Tal vez, más de uno reciba esta llamada con un cierto recelo o escepticismo. ¿De verdad los cristianos aún desunidos queremos la unidad? ¿Y trabajamos por irla realizando? ¿O cada uno (ortodoxos, protestantes, anglicanos, católicos) vive atrincherado en sus irreconciliables posiciones? Es mucho el camino de reconciliación que hemos ido haciendo en los últimos 50 años. Sobre todo, desde el Vaticano II hasta hoy. Y a punto de alcanzar el 50 aniversario de la apertura del Concilio, hay que seguir en la brecha sin retroceder un palmo.
El lema de este año, 2012, consensuado en un encuentro tenido en Polonia por diversas Iglesias, pregona el triunfo de Jesús sobre la división. En él esperamos una transformación realizada ya, pero todavía no consumada. La victoria de Jesús sobre la muerte (la división es muerte) nos ha transformado y reivindica una permanente reconciliación.

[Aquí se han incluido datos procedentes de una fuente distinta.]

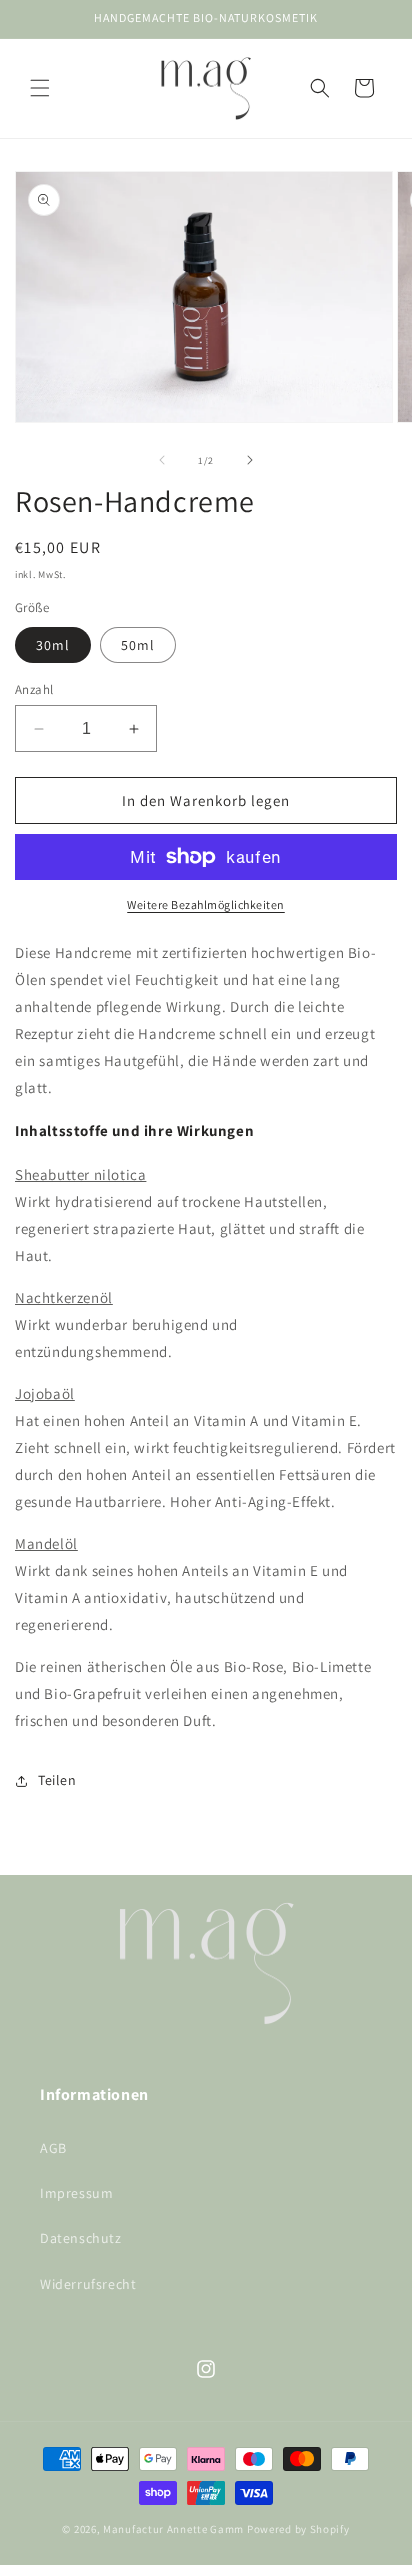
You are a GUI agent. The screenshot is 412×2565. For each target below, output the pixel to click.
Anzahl (34, 689)
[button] (40, 88)
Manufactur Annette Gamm (173, 2529)
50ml (138, 645)
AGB (53, 2148)
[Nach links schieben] (162, 460)
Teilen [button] (57, 1780)
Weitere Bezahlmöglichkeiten (206, 904)
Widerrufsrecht (88, 2284)
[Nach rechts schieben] (250, 460)
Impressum (76, 2193)
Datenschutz (81, 2238)
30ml (53, 645)
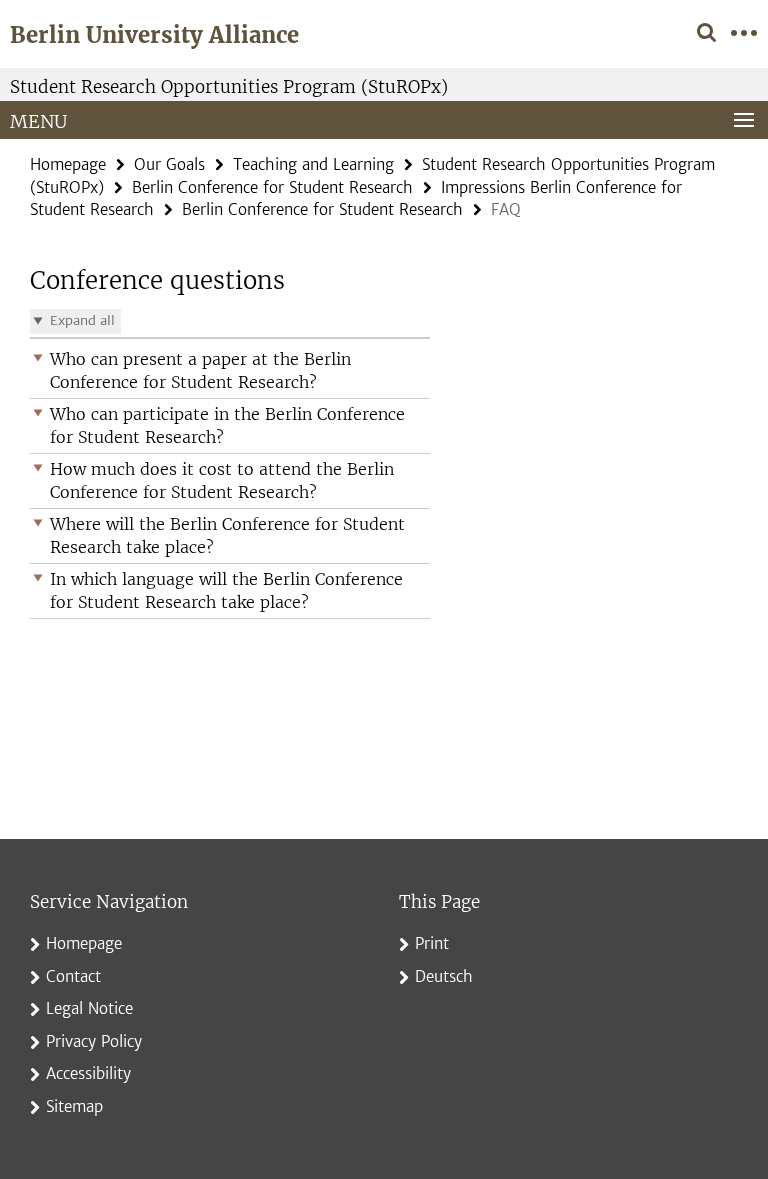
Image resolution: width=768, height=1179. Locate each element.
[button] (230, 371)
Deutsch (444, 976)
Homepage (68, 164)
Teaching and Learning (313, 164)
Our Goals (169, 164)
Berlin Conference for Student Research (272, 187)
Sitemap (74, 1106)
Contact (73, 976)
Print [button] (432, 943)
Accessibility (88, 1073)
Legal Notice (89, 1008)
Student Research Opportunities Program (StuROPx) (229, 87)
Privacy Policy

Sabido es que Jesucristo quiso a los suyos unidos en una misma familia. En el Nuevo Testamento se recoge la voluntad decidida del Maestro de que sus discípulos sean uno, «para que el mundo crea» (Jn 17, 21). Y Pablo en Efesios dice: «Sólo hay un cuerpo y un espíritu, como también una sola esperanza, la de vuestra vocación. Un solo Señor, una sola fe, un solo bautismo, un solo Dios y Padre de todos, que está sobre todos, por todos y en todos» (Ef 4, 4-6). El libro de los Hechos testifica que los primeros cristianos intentaban vivir esto: tenían «un solo corazón y una sola alma» (Hch 4, 32).
Y, sin embargo el oleaje de diversos acontecimientos históricos, enmarañados, encrespados y la larga y accidentada travesía por una historia dos veces milenaria, han hecho crujir a la barquilla de Jesús, hasta el punto de que se ha resquebrajado a babor y estribor.

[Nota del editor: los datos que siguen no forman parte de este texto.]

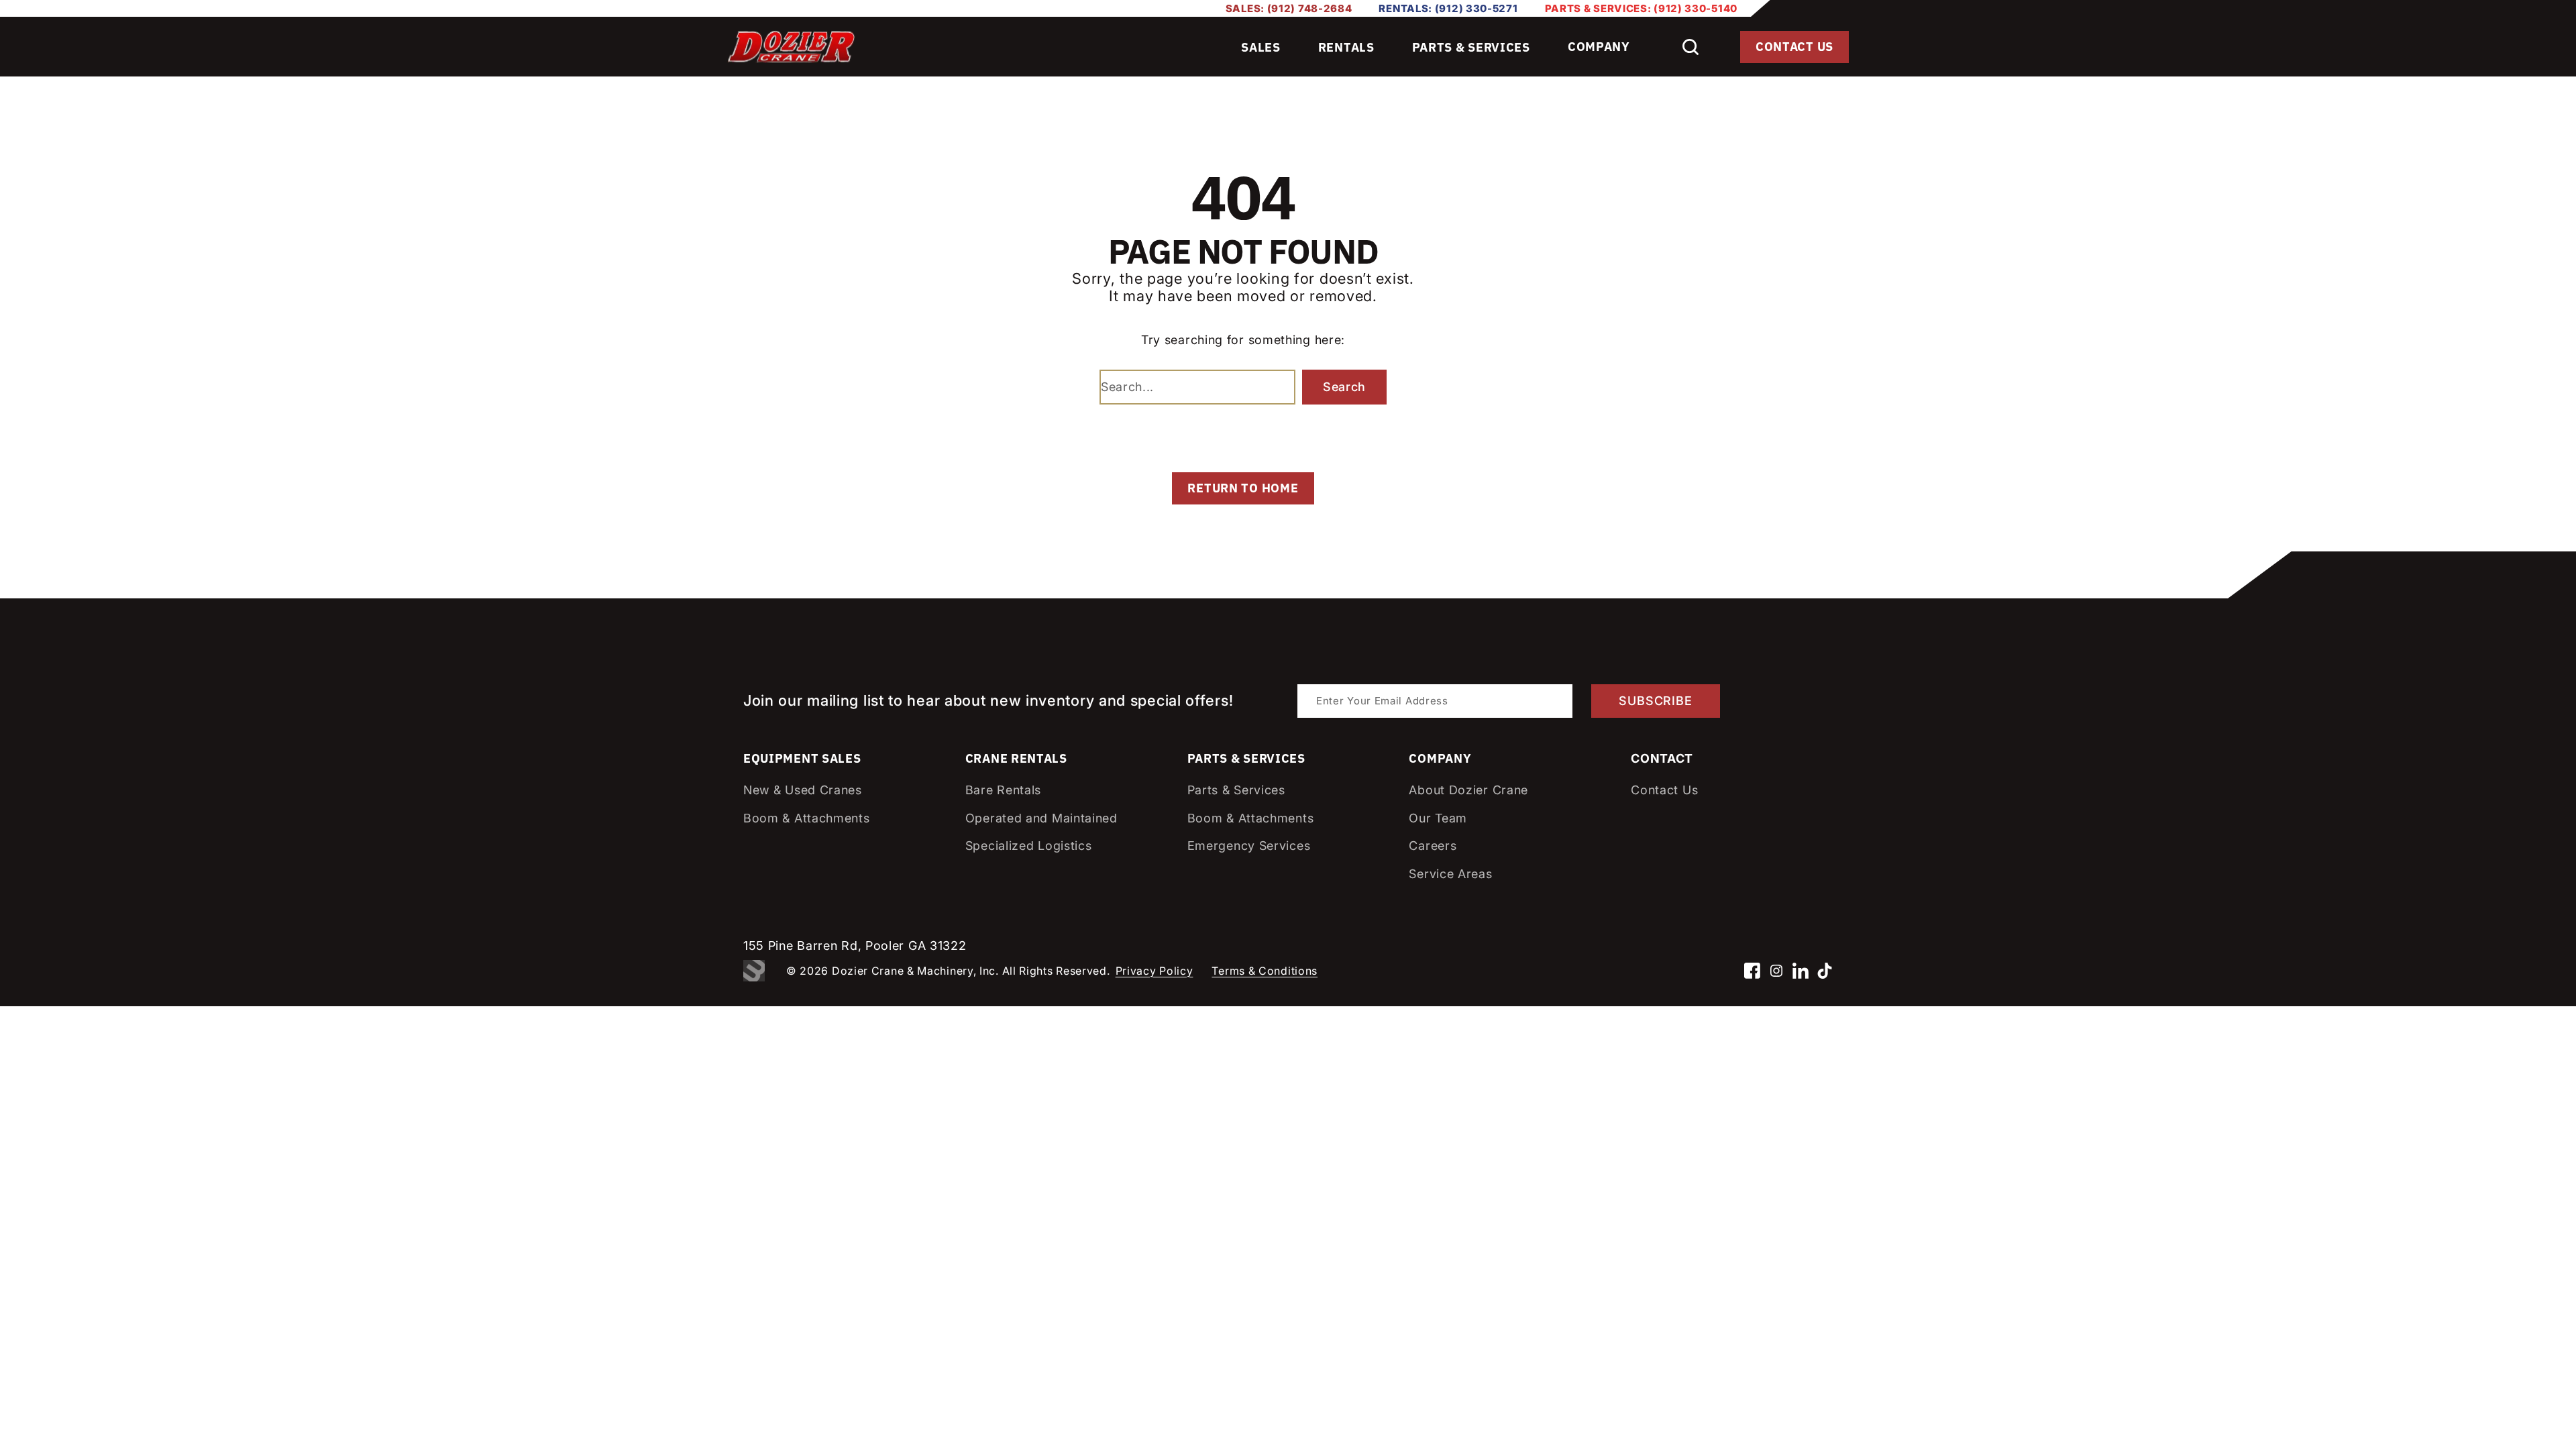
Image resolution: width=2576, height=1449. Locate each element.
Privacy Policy (1154, 970)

La división, por tanto, es un atentado contra la esencia misma de la Iglesia. La unidad pertenece a la entraña de la Esposa de Cristo. No es un sobreañadido estético, meramente accidental o prescindible. La unidad es la primera propiedad constitutiva de la Iglesia. Hasta el punto que la Iglesia del Señor no sólo es “una”; es, también, “única”.
Porque es “una” excluye toda división interna. «Cristo no está dividido» -dice S Pablo. Y porque es “única” no caben en ella muchas iglesias independientes o autosuficientes, separadas o paralelas. En la Iglesia de Jesucristo puede haber iglesias diversas, plurales, como plurales son las culturas en las que los cristianos han hecho sus históricas raíces; pero nunca debemos defender Iglesias múltiples, independientes, separadas unas de otras. Por tanto, una sola es la Iglesia de Jesucristo.

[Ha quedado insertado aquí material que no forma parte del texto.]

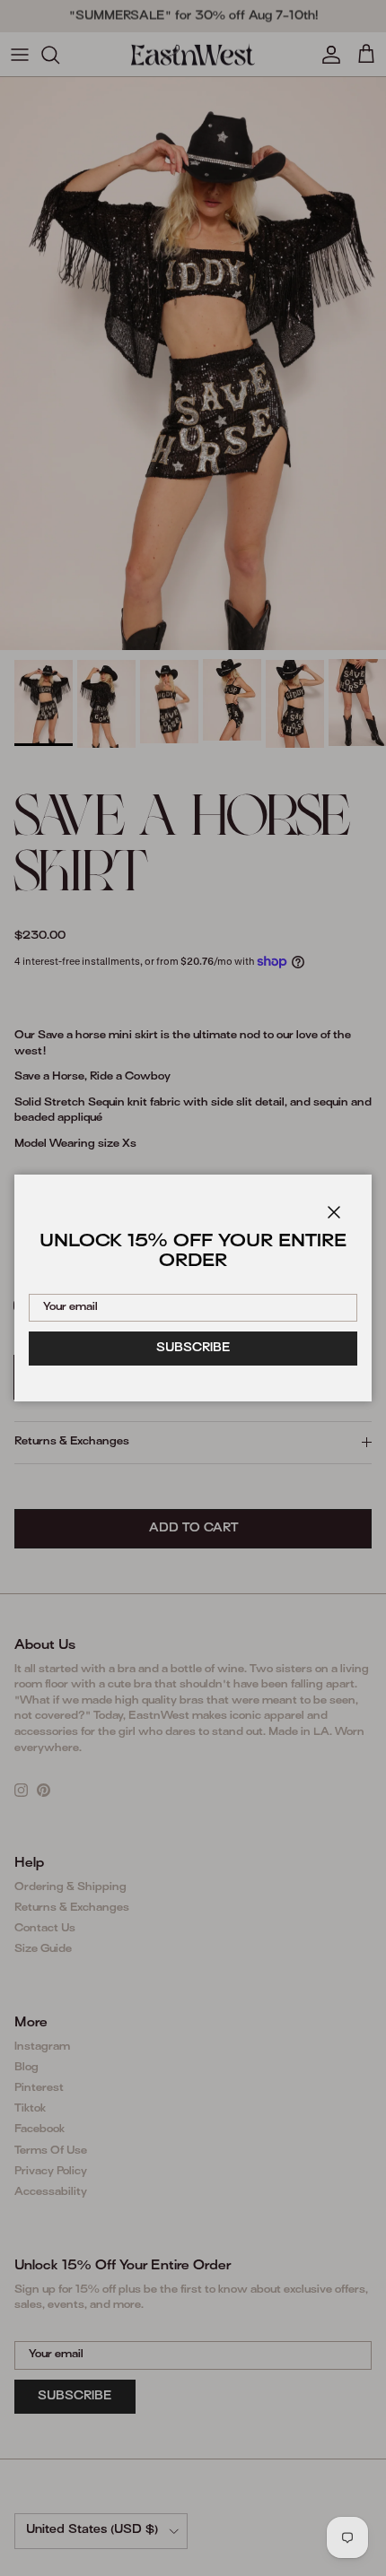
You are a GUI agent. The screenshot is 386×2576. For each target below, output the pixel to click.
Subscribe (193, 1348)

Es verdad que, en menos de un siglo, el movimiento ecuménico ha realizado el milagro, si no de la unidad completa, sí el de la convergencia en muchos puntos doctrinales históricamente controvertidos y, tal vez, lo que es más importante, ha creado un nuevo clima de diálogo y colaboración que nos parece ya irreversible.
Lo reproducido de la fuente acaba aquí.